Of course, trusting the Spirit is scary! I suspect that the real concern of people who speak as Rev. Renfroe does is not the need to uphold some standard of biblical literalism. It is, rather, the fear that without clear dividing lines, there will be no standards for morality at all. When those lines are drawn based on a particular way of reading and applying Scripture, questioning that reading becomes unacceptable. This is what the Bible says, because this is what the Bible must say: to claim otherwise is to be “unclear about [one’s] commitment to Scripture.”
The Fundamentalist movement began in America in the early twentieth century as a response to modernity–and particularly, to the threat that modernity was believed to pose to the foundations of a moral society. Its founders believed that only by recovering the “fundamentals” of Christianity, built on an inerrant and infallible Bible–THE Word of God–could the church meet that threat. Reading the Bible as a means rather than an end calls that approach into question. That does not mean, however, that our lives have no foundation–only that the lines may not fall where we had thought that they did.
My friend and colleague in United Methodist ministry Michael McKay calls us to a different kind of “fundamentalism.” Mike writes:
Lots of people will tell you that much of the violence and hatred
in the world is because of people who take their religion too seriously.
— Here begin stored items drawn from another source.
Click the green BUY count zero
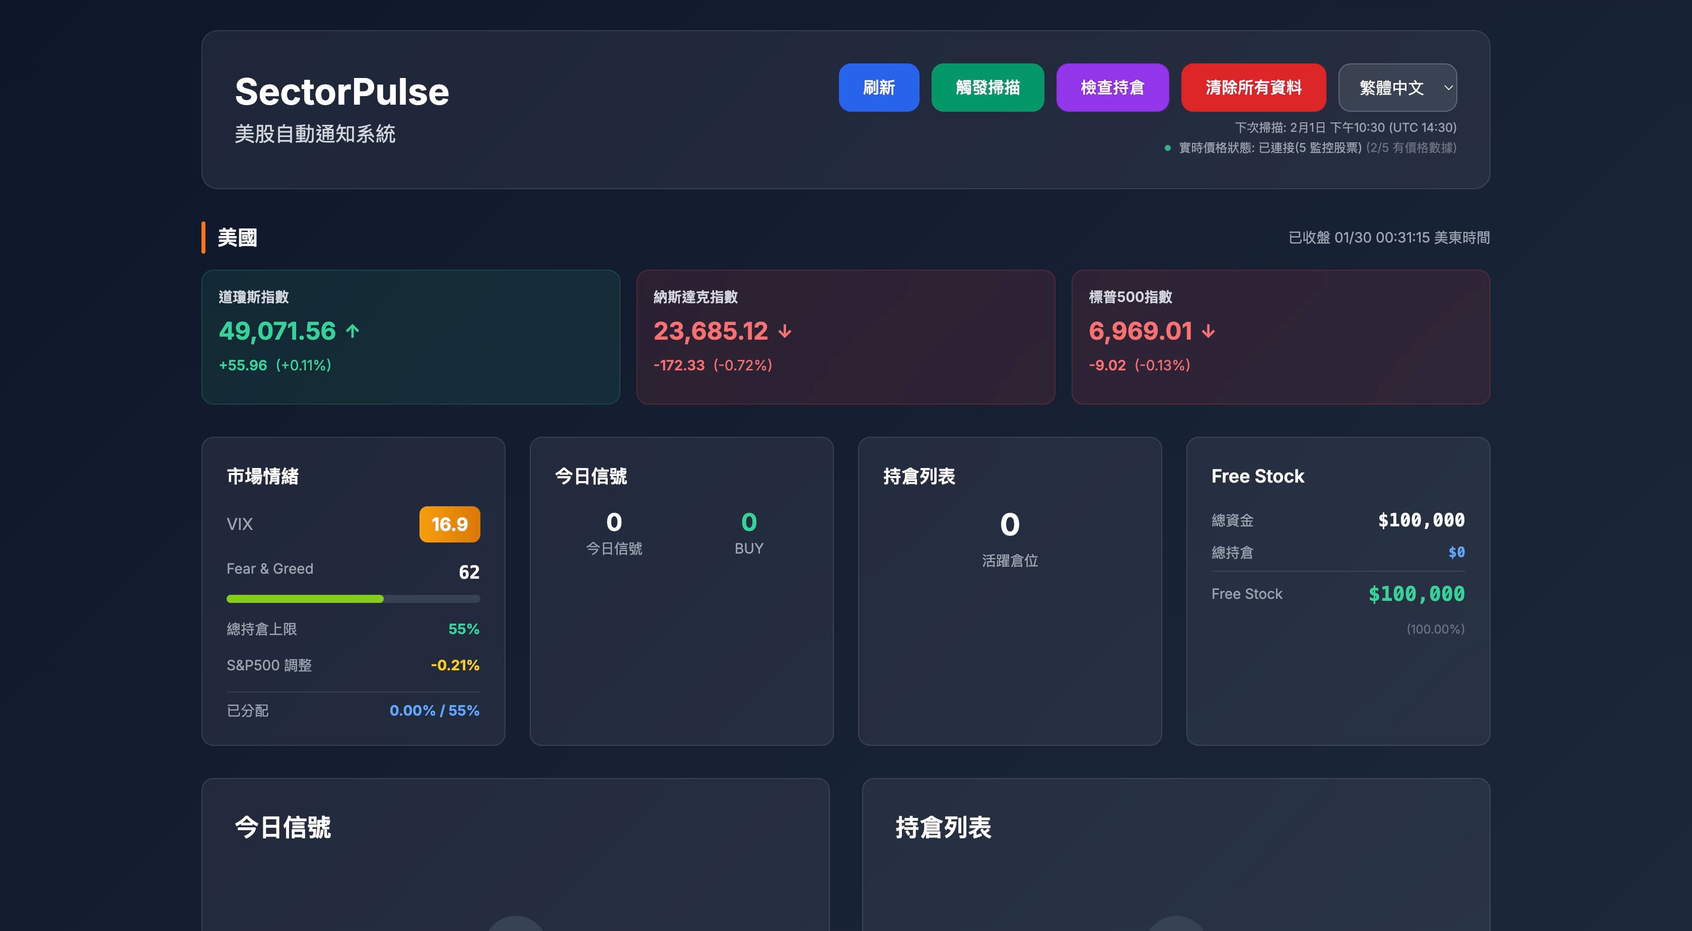point(749,522)
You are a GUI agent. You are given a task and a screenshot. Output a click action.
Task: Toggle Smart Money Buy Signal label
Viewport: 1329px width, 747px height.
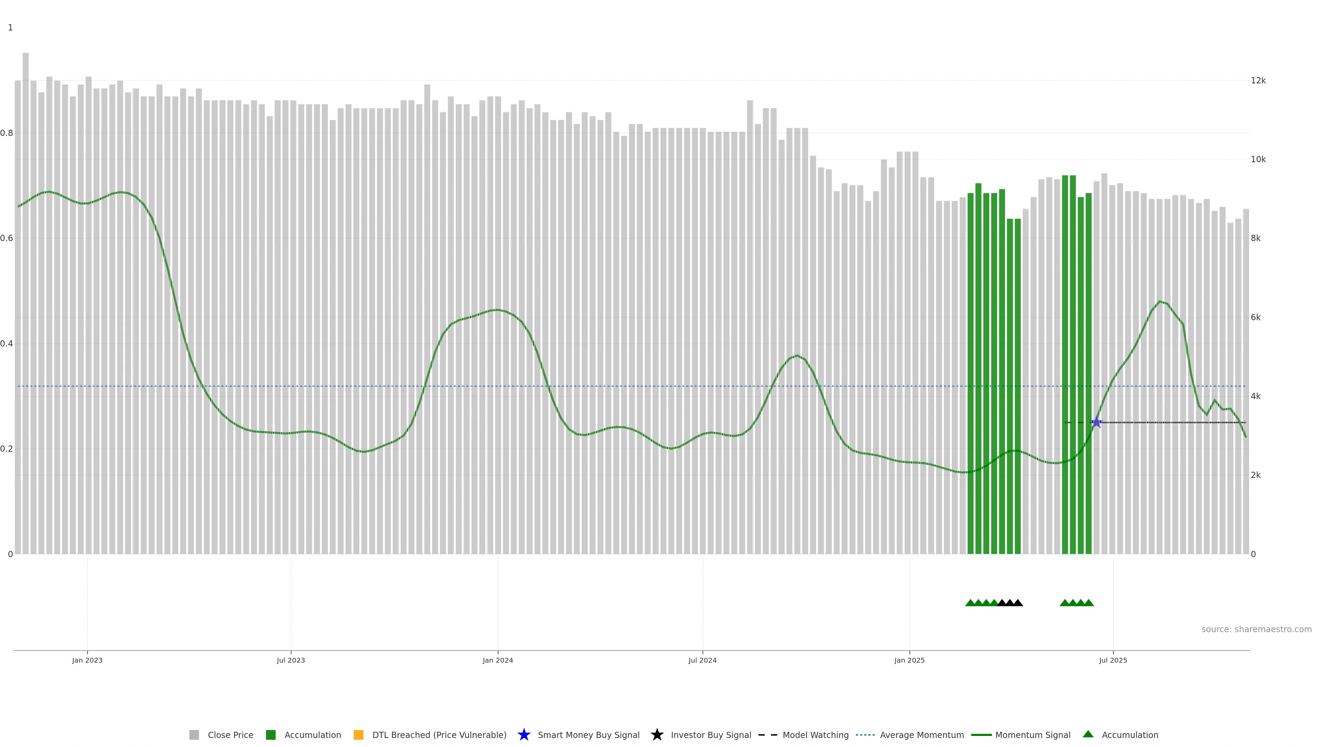[588, 735]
They get locked into a narrow view of the world
that has no room for anything but what they believe
and those who are different from them are treated
as the enemy.
The thinking goes that if we could get religious fundamentalists
to relax a little bit…things would be a lot better.
But…have you ever met an Amish terrorist?
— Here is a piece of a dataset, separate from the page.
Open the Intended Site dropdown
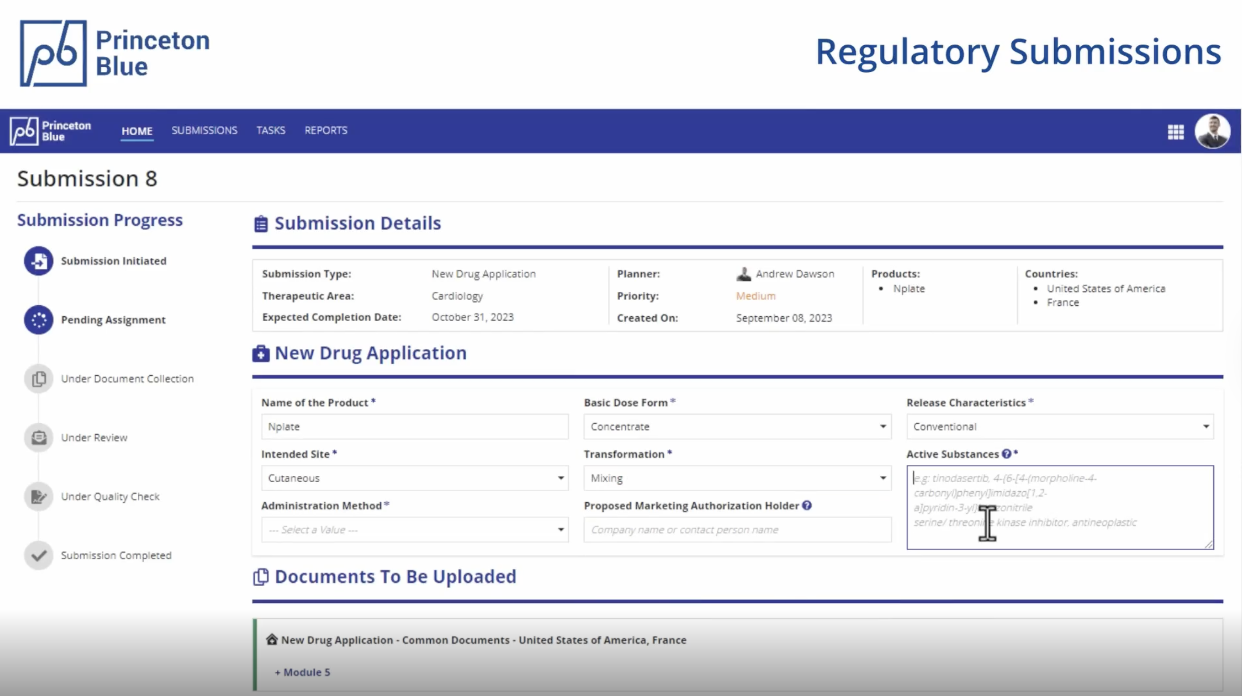1242x696 pixels. pyautogui.click(x=415, y=478)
By anyone’s definition the Amish are fundamentalist
in their outlook on life and their faith.
But they don’t blow up or shoot the people
they don’t agree with, in fact when a man
took hostages and killed several girls at
an Amish school before he killed himself
the Amish elders went to his house to tell
his family that they forgave him and to give
them an offering that had been taken up
among the Amish community.
Amish folks attended the funeral of the man
who killed their children.
Perhaps the main issue is not being
a religious fundamentalist, but maybe
the issue is what your fundamental is.
For the vast majority of Christians, Jews,
and Muslims our fundamental is loving and obeying
God through concrete acts of devotion and service.
I am beginning to think that to face the
scourge of violence and division that plagues
our world we need to get even more deeply
in touch with the fundamentals of what we
believe and practice them…
Getting in touch with our “fundamentals” will require us to ask hard questions about ourselves and our world. It will mean digging deeply into Scripture so that through its ancient witness we may ourselves encounter the Lord Jesus, and hear his command to us in our own time and place:
I give you a new commandment: Love each other. Just as I have loved you, so you also must love each other (John 13:34).
AFTERWORD: My friend Mike McKay would want me to give credit where credit is due by including his disclaimer: “You are more than welcome to use those thoughts in a Bible Guy post, but they did not originate with me. I heard the idea of an Amish terrorist from Tim Keller of Redeemer Pres. in Manhattan.”